The problem is not the pitch, it is the delivery. The co-op-first structure makes the narrative feel chopped into missions-as-modules, and the result can come across as inconsistent, overly silly, or simply undercooked compared to the strongest recent Call of Duty campaigns. There are flashes of fun and spectacle, but the throughline rarely lands with the impact the set-up is reaching for.
If you want a spoiler-free expectation setter, treat the campaign as an odd side dish this year. The character beats are there, but the mode’s constraints and tonal whiplash make it hard for the story to breathe.
Value and Longevity
On PS5, value depends almost entirely on what you play Call of Duty for. The main story is short (around 5–6 hours for most players), though hunting intel and pushing towards a more complete run can stretch it further.
The real longevity is multiplayer, Zombies, and the seasonal model. If you are the sort of player who drops in weekly, chases unlocks, and treats new maps as the main course, Black Ops 7 justifies its £69.99/$69.99 entry ticket far more comfortably. If you mainly want a tightly paced solo campaign, you will likely feel short-changed this time.
Technical Notes
Black Ops 7 on PS5 supports DualSense features (including trigger effects) and carries a PS5 Pro Enhanced label, which is welcome for players on Sony’s newer hardware.

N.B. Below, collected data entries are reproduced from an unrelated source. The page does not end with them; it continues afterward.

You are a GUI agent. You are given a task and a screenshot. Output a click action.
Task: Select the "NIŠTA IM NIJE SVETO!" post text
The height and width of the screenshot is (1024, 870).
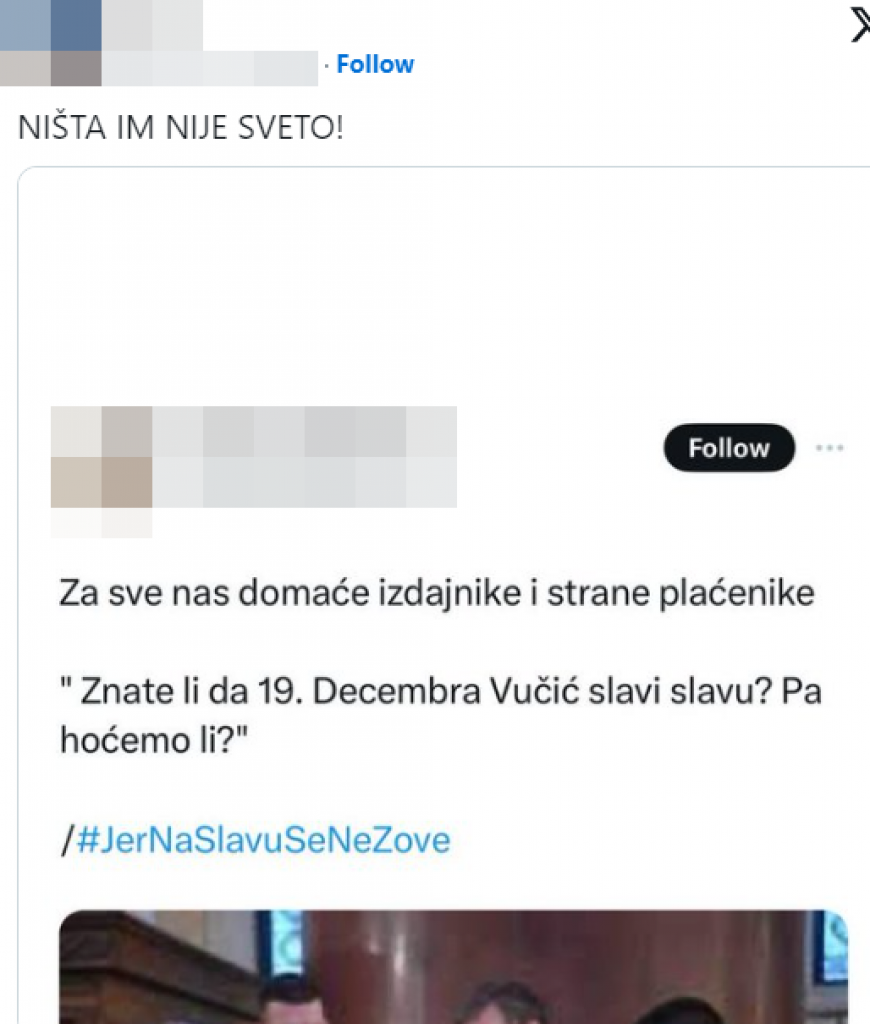point(181,127)
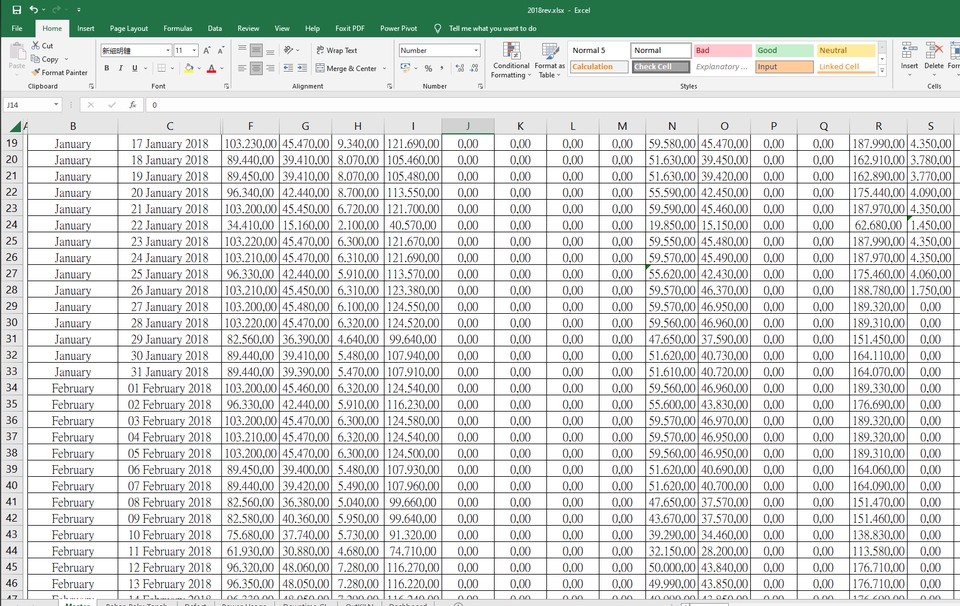The width and height of the screenshot is (960, 606).
Task: Expand the Borders dropdown arrow
Action: click(172, 69)
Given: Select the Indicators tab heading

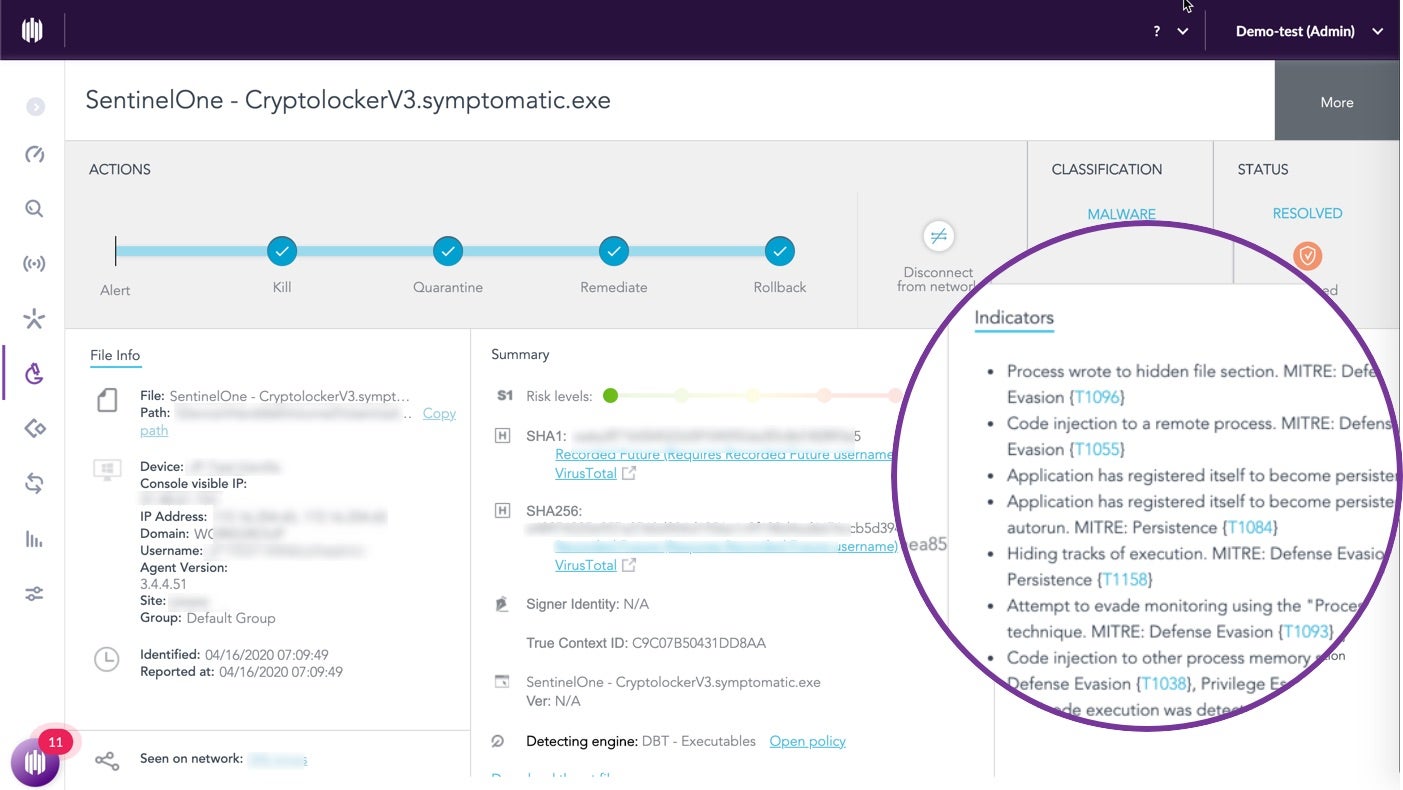Looking at the screenshot, I should [x=1014, y=318].

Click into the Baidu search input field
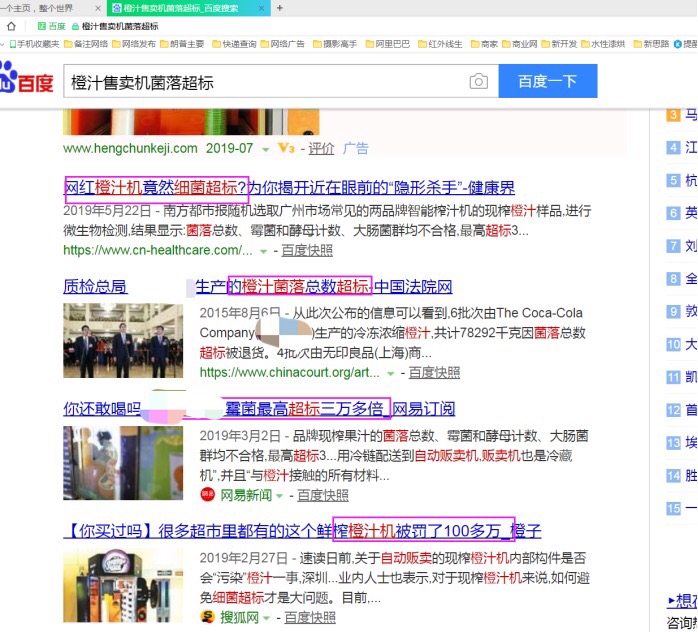264,82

The biggest technical and usability gripes cluster around the campaign pillar rather than raw performance, particularly its online dependency and the lack of basic conveniences like pausing. Those choices are not just annoying, they directly shape how approachable the story mode feels if you are playing solo or in shorter sessions.
Final Word
Black Ops 7 is easiest to understand as a brilliant competitive shooter strapped to a campaign that is trying to reinvent the format, and stumbling in the process. Multiplayer is sharp, varied, and immediately satisfying, Zombies remains a reliable co-op time sink, and the PS5 version ticks the right feature boxes.
But if you value Call of Duty campaigns as short, replayable action films, the always-online, cannot-pause design and broader structural constraints can make this one feel actively hostile. Buy it for MP and Zombies and you will likely be chuffed, buy it for story and you may bounce off hard.
FAQ
Q. Is Call of Duty: Black Ops 7 worth it on PS5 if I only play the campaign?
A. If campaign is your main reason to buy, Black Ops 7 is a risky pick. It is short (roughly 5–6 hours for most players), and the co-op-first structure comes with restrictions that can make solo play awkward, including always-online requirements and limited session-friendly flexibility. For a story-first purchase, you may get better value elsewhere.
Q. How long is Black Ops 7’s campaign?
A. Most guidance puts the main story at around 5–6 hours, with extra time for intel hunting or a more thorough run pushing closer to 7–10+ hours. Your pacing will vary depending on whether you play solo or with a squad, and how much optional searching you do during missions.
Q. Does Black Ops 7 support PS5 features like DualSense and PS5 Pro enhancements?
A. Yes. The PS5 listing highlights DualSense vibration and trigger effects, and it is labelled PS5 Pro Enhanced. Exact gains vary by display and settings, but it is at least officially flagged for enhanced support on Sony’s Pro hardware.
Q. Is Zombies good this year?
A. Zombies remains one of the strongest reasons to own Black Ops 7, especially if you play co-op. Even critics of the campaign tend to praise the broader package’s multiplayer and Zombies pillars, which speaks to how well the repeatable modes carry the overall value proposition.
Q. Do I need PS Plus to play Black Ops 7 online
A. Yes, PS Plus is required for online play on PlayStation, and the listing also notes that online play is required (with in-game purchases optional). If you mainly want multiplayer or co-op modes, factor that subscription cost into the overall value.